Une décision de justice américaine vient d’autoriser une société d’exploration à récupérer le télégraphe du Titanic, d’où ont été enregistrés les signaux de détresse. Toutefois, des voix s’élèvent contre ce projet, qui pourrait être amené à briser la coque de l’épave.

Récupérer un objet témoin du naufrage

Dans la nuit du 14 au 15 avril 1912, le RMS Titanic, plus grand et plus luxueux paquebot de son époque, sombre avec ses passagers, causant la mort d’environ 1 500 d’entre eux. Le 15 avril à 0h15, il envoie son premier message de détresse à l’aide d’un télégraphe Marconi. Ce dernier se trouve toujours à 3 821 mètres sous l’océan, au large de Terre-Neuve.

Afin de récupérer ce témoin qui pourrait livrer les derniers secrets sur le naufrage de ce titan des mers, une juge américaine a autorisé une société d’exploration, RMS Titanic Inc., à percer la coque du navire si nécessaire. Selon la magistrate Rebecca Beach Smith, le télégraphe a une « grande valeur historique, éducative, scientifique et culturelle », le récupérer permettrait d’« entretenir le souvenir » des victimes de la catastrophe.

Un projet qui alimente les polémiques

Toutefois, le projet est loin de faire l’unanimité. La National Oceanic and Atmospheric Administration (NOOA), agence américaine responsable de l’étude de l’océan et de l’atmosphère, s’oppose à cette expédition. Représentant, dans cette affaire, l’intérêt du public, elle affirme que l’émetteur est probablement entouré « des restes mortels de plus de 1 500 personnes », et qu’à ce titre il s’agit d’une sépulture qui ne saurait être violée.
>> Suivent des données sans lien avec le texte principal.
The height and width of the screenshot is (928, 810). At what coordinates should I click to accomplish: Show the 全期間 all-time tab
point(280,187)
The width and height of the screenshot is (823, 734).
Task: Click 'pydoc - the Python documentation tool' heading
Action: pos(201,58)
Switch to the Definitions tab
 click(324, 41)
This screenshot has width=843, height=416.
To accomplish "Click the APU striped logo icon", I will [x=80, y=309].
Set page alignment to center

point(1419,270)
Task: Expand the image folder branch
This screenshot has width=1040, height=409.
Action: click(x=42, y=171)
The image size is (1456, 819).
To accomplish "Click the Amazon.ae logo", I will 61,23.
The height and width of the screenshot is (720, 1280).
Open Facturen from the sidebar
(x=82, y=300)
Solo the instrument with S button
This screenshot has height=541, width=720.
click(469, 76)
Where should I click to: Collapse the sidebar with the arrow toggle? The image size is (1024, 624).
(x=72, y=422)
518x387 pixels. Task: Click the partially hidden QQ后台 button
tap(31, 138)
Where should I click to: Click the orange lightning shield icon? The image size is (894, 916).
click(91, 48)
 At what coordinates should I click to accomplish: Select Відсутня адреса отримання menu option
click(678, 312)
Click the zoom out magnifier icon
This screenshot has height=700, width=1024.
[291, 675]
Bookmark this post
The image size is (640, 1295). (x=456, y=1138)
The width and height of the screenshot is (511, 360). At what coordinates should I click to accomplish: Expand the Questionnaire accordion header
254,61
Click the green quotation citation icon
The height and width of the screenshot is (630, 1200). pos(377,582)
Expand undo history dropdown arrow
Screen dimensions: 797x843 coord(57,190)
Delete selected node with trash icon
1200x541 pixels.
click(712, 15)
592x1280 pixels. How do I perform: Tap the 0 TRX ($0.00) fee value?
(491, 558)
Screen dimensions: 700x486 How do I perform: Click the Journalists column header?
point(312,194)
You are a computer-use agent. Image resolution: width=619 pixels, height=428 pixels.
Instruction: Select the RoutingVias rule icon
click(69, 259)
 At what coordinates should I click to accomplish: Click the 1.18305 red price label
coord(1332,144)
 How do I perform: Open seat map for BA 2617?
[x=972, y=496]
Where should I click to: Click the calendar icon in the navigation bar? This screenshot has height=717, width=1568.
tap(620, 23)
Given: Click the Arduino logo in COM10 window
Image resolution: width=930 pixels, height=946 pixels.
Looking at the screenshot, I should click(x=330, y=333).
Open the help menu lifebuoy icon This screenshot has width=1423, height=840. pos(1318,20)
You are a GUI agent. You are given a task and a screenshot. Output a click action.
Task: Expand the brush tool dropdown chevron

RMS Titanic Inc., la société d’exploration en charge des opérations, est d’un tout autre avis. Selon elle, il est important de récupérer des objets qui peuvent être sauvés avant qu’il ne se désintègre totalement. En effet, les scientifiques affirment que l’épave aura totalement disparu d’ici 2050, rongée par les micro-organismes et la rouille. Récupérer le télégraphe permettrait d’en apprendre plus sur cette fameuse nuit du naufrage.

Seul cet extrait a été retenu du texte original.